Avec L’Étreinte, premier film de Ludovic Bergery en salles dès mercredi, Emmanuelle Béart se réinvente. Elle incarne Margaux qui vient de perdre son mari, se réfugie chez sa sœur et dans les études de littérature allemande avant de s’élancer, maladroitement, dans un parcours de retour à la vie, à la chair, aux émotions. Si le film se perd parfois, au détour d’une scène ou deux, dans une vision un peu schématique de l’époque, il offre à Béart un de ses rôles les plus forts au cinéma, un personnage qui chemine à tâtons vers l’affirmation de soi. FrenchMania a rencontré Emmanuelle Béart pour évoquer ce beau retour au cinéma.
En voyant L’Étreinte, on a le sentiment très particulier que le film a envie de vous…
Emmanuelle Béart : Que c’est joli ! Quand j’ai rencontré Ludovic Bergery dans un contexte tout autre, il m’a parlé de son film et même d’autres actrices. Moi j’avais la sensation d’une folle intimité avec ce personnage, il m’en avait tellement parlé que je lui donnais des idées d’actrices, j’avais pensé à Miou-Miou. Et puis, on s’est revu, il m’a reparlé de son sujet et c’est devenu une sorte d’évidence que cela serait moi et personne d’autre. C’est un portrait de femme écrit par un homme et qui s’inspire de son vécu à lui, de sa vie à lui, d’une forme de solitude qui lui est propre et de liberté. C’est un homme sans attache et il y a beaucoup de lui dans Margaux. Bien sûr qu’il est plus délicat pour une femme de traverser le temps, de vieillir, dans un contexte social souvent hostile à ce processus naturel mais c’est avant tout, pour moi, le portrait de quelqu’un qui sort d’un deuil. Mais cela pourrait être une rupture amoureuse, on sait que dans la vie, quand on quitte ou qu’on est quitté, cette sorte de bulle dans laquelle on a vécu éclate, et on se retrouve à poil devant la vie, avec une urgence à se reconnecter, à se recomposer, à se réinventer. C’est vraiment la naissance du projet de Ludovic plutôt que le désir de ce qui est devenu, après, bien sûr, un corps à corps.
L’éclatement de cette bulle devient justement complètement émancipateur.
Emmanuelle Béart : Oui, ça créé une folle liberté donc une dangerosité. Margaux va se fracasser, se mettre dans des situations extrêmement douloureuses tout en vivant des fulgurances de bonheur et de jouissance, cela pourrait être comparable à une excitation de retrouver les premières fois. Il y a quelque chose de cet ordre-là et c’est assez bouleversant. Ludovic me disait l’autre jour qu’elle était une Belle au Bois-Dormant qui se réveille, je lui ai dit “Oui, sauf que la Belle au Bois-Dormant, elle a 50 ans et que quand tu te réveilles à 50 ans, c’est pas la même chose !”. Elle a une liberté réelle, elle n’a pas d’attache, pas d’enfant, une famille presque absente, une sœur qui ne lui ressemble pas et à qui elle n’a rien a dire.

• [Données fournies]:
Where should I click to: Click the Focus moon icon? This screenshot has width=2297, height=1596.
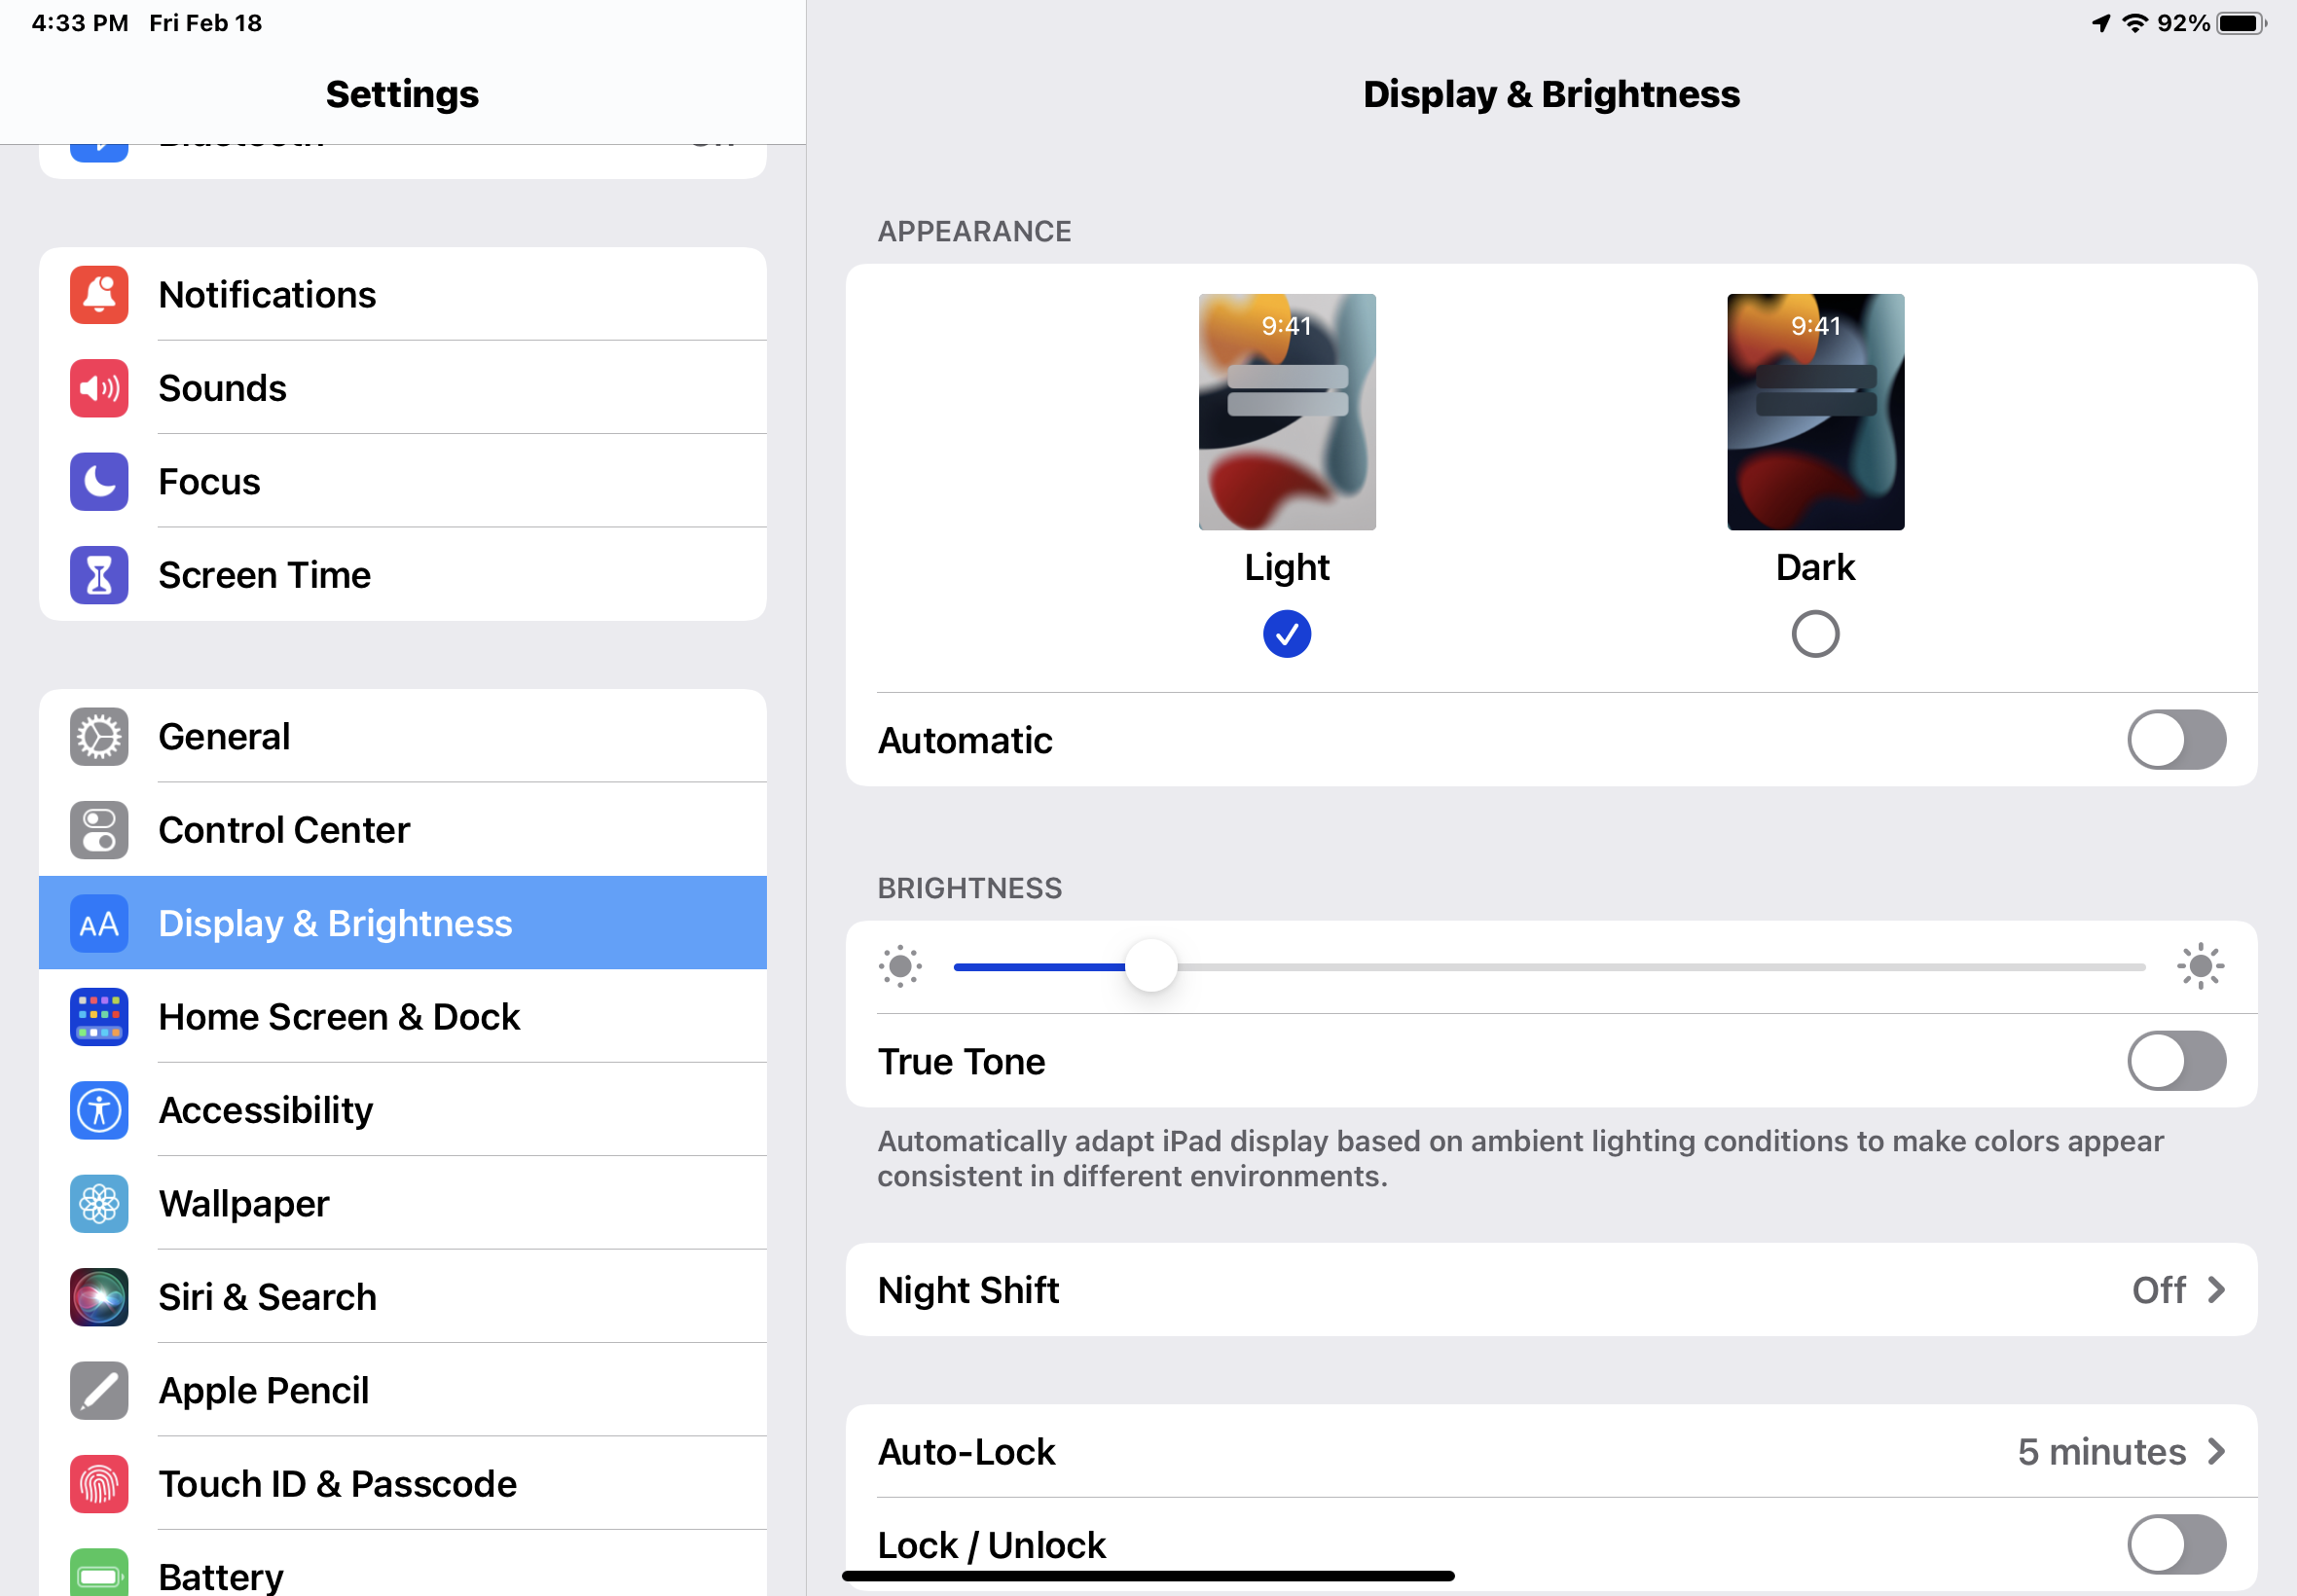pyautogui.click(x=99, y=482)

• [Consigne 1]:
Recopiez fidèlement un passage de l'entretien : partez des mots « Emmanuelle Béart : Oui, ça » et arrêtez-vous après « rien a dire. ».
• [Consigne 2]:
Répondez à ces questions d'après l'entretien :
(a) Quel personnage Emmanuelle Béart incarne-t-elle dans L'Étreinte ?
(b) À quelle actrice avait-elle pensé en suggérant des noms à Ludovic Bergery ?
(c) À quel personnage de conte Ludovic Bergery a-t-il comparé Margaux ?

• [Résultat 1]:
Emmanuelle Béart : Oui, ça créé une folle liberté donc une dangerosité. Margaux va se fracasser, se mettre dans des situations extrêmement douloureuses tout en vivant des fulgurances de bonheur et de jouissance, cela pourrait être comparable à une excitation de retrouver les premières fois. Il y a quelque chose de cet ordre-là et c’est assez bouleversant. Ludovic me disait l’autre jour qu’elle était une Belle au Bois-Dormant qui se réveille, je lui ai dit “Oui, sauf que la Belle au Bois-Dormant, elle a 50 ans et que quand tu te réveilles à 50 ans, c’est pas la même chose !”. Elle a une liberté réelle, elle n’a pas d’attache, pas d’enfant, une famille presque absente, une sœur qui ne lui ressemble pas et à qui elle n’a rien a dire.

• [Résultat 2]:
(a) Margaux.
(b) Miou-Miou.
(c) La Belle au Bois-Dormant.